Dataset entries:
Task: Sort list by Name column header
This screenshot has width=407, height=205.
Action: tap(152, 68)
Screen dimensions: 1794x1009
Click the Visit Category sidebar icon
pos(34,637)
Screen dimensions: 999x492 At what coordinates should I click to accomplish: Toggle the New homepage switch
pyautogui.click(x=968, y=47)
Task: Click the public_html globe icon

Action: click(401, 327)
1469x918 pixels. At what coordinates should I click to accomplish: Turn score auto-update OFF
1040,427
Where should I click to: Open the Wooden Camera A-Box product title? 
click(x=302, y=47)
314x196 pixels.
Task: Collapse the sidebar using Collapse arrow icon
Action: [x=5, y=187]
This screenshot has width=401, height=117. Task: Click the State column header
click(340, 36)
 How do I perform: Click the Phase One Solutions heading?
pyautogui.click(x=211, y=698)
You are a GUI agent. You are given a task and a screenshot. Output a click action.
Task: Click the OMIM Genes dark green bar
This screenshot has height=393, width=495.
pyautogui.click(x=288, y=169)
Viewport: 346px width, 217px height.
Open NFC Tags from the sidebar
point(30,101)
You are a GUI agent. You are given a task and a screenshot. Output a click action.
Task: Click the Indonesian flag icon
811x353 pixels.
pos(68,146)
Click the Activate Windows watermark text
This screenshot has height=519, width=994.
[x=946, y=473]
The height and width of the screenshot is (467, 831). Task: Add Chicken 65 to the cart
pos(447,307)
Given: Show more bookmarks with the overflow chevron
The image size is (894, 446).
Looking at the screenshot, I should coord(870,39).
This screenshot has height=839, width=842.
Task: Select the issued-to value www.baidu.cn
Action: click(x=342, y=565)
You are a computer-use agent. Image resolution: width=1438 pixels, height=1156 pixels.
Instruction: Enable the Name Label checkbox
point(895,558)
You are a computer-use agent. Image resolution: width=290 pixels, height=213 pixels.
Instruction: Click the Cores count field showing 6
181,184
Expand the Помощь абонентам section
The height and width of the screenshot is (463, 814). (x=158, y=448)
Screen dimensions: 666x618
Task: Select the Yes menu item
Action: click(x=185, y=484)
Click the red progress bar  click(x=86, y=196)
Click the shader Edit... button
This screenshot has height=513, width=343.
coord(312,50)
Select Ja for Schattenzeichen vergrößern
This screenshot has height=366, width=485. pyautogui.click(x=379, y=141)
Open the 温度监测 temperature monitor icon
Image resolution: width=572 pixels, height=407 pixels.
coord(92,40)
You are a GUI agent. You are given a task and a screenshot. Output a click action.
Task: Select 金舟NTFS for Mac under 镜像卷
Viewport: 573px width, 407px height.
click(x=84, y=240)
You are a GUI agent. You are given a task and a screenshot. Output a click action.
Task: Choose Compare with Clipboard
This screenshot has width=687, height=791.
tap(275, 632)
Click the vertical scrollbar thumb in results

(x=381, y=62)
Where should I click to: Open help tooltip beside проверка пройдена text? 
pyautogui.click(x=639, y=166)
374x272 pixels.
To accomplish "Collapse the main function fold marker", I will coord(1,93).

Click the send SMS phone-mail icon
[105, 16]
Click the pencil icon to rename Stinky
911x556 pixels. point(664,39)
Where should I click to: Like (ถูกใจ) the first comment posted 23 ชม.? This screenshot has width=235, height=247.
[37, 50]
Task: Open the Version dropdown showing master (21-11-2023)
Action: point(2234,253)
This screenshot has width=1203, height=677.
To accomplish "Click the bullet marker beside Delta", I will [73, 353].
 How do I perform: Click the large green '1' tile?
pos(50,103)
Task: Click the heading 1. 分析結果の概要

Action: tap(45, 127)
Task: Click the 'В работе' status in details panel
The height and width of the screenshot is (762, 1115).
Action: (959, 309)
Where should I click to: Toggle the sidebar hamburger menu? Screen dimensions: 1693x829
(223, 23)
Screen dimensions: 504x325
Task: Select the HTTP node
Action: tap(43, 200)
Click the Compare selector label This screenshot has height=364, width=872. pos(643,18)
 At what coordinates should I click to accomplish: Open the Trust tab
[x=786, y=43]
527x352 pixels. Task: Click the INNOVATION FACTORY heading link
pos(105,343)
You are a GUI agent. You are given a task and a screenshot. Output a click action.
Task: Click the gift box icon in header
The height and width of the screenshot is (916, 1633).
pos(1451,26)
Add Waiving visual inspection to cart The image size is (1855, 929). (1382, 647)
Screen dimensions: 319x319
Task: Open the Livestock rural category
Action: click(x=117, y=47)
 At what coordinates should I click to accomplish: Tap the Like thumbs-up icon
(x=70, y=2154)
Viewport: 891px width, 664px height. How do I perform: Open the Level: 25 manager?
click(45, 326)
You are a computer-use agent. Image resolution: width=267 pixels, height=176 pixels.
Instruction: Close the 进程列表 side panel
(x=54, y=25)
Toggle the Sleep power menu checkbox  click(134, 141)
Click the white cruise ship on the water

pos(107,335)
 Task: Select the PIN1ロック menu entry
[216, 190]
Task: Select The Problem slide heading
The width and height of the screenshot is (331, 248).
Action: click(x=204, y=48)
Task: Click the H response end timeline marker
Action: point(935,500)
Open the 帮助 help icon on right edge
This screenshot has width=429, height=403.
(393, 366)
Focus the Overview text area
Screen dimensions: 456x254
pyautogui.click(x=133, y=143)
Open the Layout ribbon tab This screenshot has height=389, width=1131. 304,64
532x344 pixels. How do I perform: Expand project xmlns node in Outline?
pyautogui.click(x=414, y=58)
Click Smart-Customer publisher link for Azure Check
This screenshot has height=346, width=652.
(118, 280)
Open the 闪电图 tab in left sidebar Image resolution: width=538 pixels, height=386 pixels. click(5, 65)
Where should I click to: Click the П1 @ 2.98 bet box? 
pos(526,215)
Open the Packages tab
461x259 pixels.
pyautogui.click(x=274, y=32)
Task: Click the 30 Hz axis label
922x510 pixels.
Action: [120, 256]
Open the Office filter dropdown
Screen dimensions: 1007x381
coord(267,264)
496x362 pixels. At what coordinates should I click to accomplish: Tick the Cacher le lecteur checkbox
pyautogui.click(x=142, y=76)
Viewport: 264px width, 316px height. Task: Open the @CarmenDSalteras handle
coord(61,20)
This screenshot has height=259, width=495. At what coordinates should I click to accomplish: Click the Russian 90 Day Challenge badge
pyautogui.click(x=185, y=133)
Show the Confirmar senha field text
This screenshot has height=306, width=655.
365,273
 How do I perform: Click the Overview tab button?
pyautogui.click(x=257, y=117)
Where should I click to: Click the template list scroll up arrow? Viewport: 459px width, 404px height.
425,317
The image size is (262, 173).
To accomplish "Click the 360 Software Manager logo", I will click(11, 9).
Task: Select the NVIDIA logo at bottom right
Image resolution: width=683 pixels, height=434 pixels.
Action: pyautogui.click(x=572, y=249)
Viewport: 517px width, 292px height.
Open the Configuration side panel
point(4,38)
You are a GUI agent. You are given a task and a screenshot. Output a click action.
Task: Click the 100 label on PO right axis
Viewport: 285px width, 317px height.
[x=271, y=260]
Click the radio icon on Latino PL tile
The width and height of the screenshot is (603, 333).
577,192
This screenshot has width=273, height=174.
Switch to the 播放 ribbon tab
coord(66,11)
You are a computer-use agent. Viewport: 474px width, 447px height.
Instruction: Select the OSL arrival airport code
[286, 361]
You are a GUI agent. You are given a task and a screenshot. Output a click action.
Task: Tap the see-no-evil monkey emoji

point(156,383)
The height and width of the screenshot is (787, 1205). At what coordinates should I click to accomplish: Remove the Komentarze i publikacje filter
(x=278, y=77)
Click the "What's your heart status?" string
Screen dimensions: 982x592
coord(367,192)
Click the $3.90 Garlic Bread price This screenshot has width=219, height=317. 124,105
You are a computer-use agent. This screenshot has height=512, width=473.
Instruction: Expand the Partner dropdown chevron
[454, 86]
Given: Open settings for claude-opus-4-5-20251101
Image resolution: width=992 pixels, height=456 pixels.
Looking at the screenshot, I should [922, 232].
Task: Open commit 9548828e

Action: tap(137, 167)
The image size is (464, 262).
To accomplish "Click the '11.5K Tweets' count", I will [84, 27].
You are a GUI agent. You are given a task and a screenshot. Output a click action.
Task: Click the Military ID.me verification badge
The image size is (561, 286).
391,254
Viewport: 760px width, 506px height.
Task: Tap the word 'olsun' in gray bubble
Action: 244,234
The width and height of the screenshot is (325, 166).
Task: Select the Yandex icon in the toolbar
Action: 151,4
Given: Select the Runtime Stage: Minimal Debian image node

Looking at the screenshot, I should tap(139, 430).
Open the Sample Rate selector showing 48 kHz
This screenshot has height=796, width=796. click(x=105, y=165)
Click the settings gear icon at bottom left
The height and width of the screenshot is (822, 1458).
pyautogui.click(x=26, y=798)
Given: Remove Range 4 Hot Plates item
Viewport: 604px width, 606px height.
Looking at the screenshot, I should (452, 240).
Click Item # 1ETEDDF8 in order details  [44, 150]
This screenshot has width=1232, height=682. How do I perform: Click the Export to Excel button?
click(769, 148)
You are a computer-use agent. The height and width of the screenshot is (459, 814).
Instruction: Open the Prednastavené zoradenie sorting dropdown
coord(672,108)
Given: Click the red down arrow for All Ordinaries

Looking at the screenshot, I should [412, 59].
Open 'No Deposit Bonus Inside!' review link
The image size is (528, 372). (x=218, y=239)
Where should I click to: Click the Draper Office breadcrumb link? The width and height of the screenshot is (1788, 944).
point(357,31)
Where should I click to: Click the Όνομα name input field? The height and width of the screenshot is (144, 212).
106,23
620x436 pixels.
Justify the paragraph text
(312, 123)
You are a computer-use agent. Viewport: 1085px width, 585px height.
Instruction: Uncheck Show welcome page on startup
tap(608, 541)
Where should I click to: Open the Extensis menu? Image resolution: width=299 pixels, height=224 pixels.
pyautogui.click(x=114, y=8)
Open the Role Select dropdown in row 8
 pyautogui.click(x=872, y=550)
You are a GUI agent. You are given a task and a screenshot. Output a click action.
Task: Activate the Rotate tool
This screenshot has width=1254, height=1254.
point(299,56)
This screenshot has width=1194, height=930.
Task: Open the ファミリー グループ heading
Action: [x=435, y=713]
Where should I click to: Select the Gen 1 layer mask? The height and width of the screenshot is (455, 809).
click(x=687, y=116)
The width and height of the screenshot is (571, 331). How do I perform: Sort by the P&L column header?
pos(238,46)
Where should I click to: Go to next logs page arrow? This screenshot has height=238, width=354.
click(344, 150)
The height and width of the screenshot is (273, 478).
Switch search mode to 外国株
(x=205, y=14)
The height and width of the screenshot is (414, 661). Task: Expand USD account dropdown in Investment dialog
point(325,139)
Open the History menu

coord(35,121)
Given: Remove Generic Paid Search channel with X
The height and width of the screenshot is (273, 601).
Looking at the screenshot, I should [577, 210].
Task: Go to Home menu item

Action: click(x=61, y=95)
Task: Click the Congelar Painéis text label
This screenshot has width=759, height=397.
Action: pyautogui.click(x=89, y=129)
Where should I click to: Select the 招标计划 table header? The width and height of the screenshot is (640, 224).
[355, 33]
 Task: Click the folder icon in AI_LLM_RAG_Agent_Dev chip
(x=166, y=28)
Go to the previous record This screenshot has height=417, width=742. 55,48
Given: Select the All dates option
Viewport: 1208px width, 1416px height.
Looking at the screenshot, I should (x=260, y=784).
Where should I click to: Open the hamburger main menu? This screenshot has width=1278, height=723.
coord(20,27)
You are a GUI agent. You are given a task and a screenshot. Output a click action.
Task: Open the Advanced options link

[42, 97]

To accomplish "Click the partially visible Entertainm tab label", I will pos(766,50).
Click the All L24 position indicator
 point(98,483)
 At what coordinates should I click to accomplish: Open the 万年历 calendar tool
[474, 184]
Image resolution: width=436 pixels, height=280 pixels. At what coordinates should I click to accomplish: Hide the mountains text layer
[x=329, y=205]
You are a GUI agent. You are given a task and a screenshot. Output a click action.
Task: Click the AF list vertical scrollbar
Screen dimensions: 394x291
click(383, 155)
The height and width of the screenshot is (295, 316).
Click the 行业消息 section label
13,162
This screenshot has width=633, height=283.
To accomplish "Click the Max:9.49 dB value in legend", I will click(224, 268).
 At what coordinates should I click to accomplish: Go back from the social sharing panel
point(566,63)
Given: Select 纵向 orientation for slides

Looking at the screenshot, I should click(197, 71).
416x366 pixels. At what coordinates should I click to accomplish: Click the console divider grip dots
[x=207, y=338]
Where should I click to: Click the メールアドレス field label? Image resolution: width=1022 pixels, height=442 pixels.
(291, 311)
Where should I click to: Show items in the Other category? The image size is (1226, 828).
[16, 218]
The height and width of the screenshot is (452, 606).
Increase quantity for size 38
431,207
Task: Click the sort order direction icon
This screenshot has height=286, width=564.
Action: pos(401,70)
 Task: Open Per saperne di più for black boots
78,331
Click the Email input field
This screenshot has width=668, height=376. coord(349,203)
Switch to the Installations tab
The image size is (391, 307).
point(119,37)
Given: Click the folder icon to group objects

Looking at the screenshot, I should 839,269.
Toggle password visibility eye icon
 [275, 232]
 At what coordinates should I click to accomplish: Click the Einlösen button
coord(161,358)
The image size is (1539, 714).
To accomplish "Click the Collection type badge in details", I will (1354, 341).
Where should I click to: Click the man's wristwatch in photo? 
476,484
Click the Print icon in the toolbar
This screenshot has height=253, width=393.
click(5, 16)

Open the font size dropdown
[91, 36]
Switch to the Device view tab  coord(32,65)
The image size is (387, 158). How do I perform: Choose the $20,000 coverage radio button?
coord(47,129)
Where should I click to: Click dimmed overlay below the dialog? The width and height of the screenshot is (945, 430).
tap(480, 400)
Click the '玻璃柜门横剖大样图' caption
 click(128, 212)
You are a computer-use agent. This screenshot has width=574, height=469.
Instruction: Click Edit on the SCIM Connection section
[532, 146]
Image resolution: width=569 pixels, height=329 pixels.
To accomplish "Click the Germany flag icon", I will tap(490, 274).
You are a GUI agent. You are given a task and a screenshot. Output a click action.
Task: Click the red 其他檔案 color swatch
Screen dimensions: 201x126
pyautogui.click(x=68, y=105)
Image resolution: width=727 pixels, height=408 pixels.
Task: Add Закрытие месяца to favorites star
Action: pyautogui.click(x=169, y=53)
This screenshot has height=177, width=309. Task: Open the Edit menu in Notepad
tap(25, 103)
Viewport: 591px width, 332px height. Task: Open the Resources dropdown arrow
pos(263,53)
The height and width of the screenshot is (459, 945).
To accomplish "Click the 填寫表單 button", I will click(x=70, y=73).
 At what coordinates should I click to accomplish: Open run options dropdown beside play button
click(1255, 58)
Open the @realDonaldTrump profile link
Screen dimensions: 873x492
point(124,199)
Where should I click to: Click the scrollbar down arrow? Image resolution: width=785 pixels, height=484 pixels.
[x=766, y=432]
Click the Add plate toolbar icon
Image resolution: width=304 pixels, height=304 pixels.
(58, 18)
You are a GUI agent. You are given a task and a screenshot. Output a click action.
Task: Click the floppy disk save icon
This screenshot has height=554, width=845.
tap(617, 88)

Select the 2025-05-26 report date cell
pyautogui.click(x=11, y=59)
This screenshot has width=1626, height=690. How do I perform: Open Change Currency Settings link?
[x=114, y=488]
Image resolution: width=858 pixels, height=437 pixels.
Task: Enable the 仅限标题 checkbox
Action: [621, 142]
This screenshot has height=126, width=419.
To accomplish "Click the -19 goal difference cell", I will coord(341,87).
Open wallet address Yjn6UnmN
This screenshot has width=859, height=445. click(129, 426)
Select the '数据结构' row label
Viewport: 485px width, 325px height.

EXERCISE BRIEF
Print exactly, and only, the lines from the line that contains "Select the '数据结构' row label" through the last line of the records.

YOUR SOLUTION
Select the '数据结构' row label
Viewport: 485px width, 325px height.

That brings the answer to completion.